Publicou várias obras, entre as quais poemas e não-ficção, destacando-se talvez Herland, uma utopia baseada numa sociedade exclusivamente feminina. Ao ser diagnosticada com cancro, a autora optou por ser ela a decidir quando e como iria acabar a sua vida. Escusado é dizer que não recebeu qualquer tipo de reconhecimento/louvor pelo seu trabalho enquanto viveu, nem no campo da literatura nem da pintura.
Quando ao livro, que ouvi num sotaque adorável de uma narradora que vestiu tão bem a pele da personagem (sem nome), é sublime em todas suas suas subtilezas sendo que, ao mesmo tempo, é brutalmente honesto sobre o mundo interior feminino e a condescendência com que eram tratadas, num estranho binómio condescendência e/ou violência.
A personagem principal fala com o leitor através de escritor secretos, um refúgio durante o seu isolamento numa casa onde irá viver com o marido, o bebé e uma criada durante 3 meses. Logo de início, manifesta o seu desconforto perante o papel de parede amarelo que reveste o quarto onde o marido a "confina" para o seu regime de repouso intensivo. A partir daí, tudo o que manifesta é perturbador, mesmo porque se torna claro, desde início, que esta mulher escreve numa tentativa desesperada de tentar manter a sanidade, de tentar dialogar com alguém (o vazio? o papel de parede?) que a ouça porque, perante o marido, que é médico, e portanto uma autoridade incontestável, e a criada. Segundo a própria:
"I must say how I feel"
Vemo-la proibida de ler, de escrever, de pintar num pincel, porque todas essas atividades inquietam as mentes femininas, a desabafar sozinha, às escondidas, sem o conforto de um livro ou sequer de um amigo ou familiar, porque acaba por ser também o marido a decidir quem lhe faz bem.

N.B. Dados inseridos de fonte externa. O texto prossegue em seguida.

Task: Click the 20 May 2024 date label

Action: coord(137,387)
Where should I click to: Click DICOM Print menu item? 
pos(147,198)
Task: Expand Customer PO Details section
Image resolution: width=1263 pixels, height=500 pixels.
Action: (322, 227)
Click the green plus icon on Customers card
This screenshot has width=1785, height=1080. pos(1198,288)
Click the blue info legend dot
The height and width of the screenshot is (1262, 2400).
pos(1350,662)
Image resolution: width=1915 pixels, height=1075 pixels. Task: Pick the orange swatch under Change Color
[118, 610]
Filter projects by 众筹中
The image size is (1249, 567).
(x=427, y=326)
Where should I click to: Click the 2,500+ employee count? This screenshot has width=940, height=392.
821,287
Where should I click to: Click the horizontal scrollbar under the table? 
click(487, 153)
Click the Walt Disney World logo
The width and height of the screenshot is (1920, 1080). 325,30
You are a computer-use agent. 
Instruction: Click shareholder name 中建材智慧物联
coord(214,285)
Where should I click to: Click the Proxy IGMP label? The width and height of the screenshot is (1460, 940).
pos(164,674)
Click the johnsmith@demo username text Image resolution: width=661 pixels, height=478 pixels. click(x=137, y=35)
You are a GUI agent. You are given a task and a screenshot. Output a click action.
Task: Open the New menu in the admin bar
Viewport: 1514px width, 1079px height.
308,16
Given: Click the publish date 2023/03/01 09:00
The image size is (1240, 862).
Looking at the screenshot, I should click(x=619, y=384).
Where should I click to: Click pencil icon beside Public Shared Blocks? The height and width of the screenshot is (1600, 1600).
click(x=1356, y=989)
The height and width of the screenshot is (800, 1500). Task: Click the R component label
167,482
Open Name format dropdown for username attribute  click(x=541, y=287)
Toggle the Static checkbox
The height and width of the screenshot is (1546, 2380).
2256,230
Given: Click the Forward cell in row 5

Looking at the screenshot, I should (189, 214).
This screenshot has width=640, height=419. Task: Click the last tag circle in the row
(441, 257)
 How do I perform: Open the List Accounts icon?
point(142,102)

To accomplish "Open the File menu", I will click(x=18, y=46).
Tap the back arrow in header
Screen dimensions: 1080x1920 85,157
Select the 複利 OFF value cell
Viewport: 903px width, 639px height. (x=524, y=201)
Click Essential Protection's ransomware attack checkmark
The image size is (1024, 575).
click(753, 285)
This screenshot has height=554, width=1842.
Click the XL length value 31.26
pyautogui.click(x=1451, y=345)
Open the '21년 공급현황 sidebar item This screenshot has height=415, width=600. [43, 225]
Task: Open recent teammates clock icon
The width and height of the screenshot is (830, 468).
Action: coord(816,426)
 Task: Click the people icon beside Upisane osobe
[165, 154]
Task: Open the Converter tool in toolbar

Sente-se culpada pela sua condição, por não conseguir amar o bebé como deveria, por se sentir cansada, preguiçosa, sonolenta durante o dia e incapaz de dormir à noite, incapaz de se expressar por receio de represálias do marido, que apenas quer o seu bem, passa muito tempo sozinha e, quando o marido a visita, minimiza as suas ideias - inclusivamente quanto a si própria e ao seu estado de espírito/saúde -, adia conversas importantes, impedindo-a de expressar os seus sentimentos. Finge dormir quando o marido lhe exige horas intermináveis de repouso, obrigando-se a usar uma máscara até para ocultar aquilo que seriam necessidades básicas, como ter sono/não ter. A dada altura, usa a palavra suicídio, noutra, fala em saltar da janela, noutra ocasião imagina-se a queimar a casa por completo para se livrar do papel de parede e do seu cheiro. O final é igualmente interessante, abre as portas a muita discussão.
Uma voz narrativa poderosa, apesar da ternura, da fragilidade, da condição de humano debilitado inerente.
Fiquei assombrada com este livrinho pequenino (e barato!) disponível gratuitamente em inglês em vários suportes legais, e também em português em várias edições relativamente recentes. Ainda bem que não o deixamos morrer.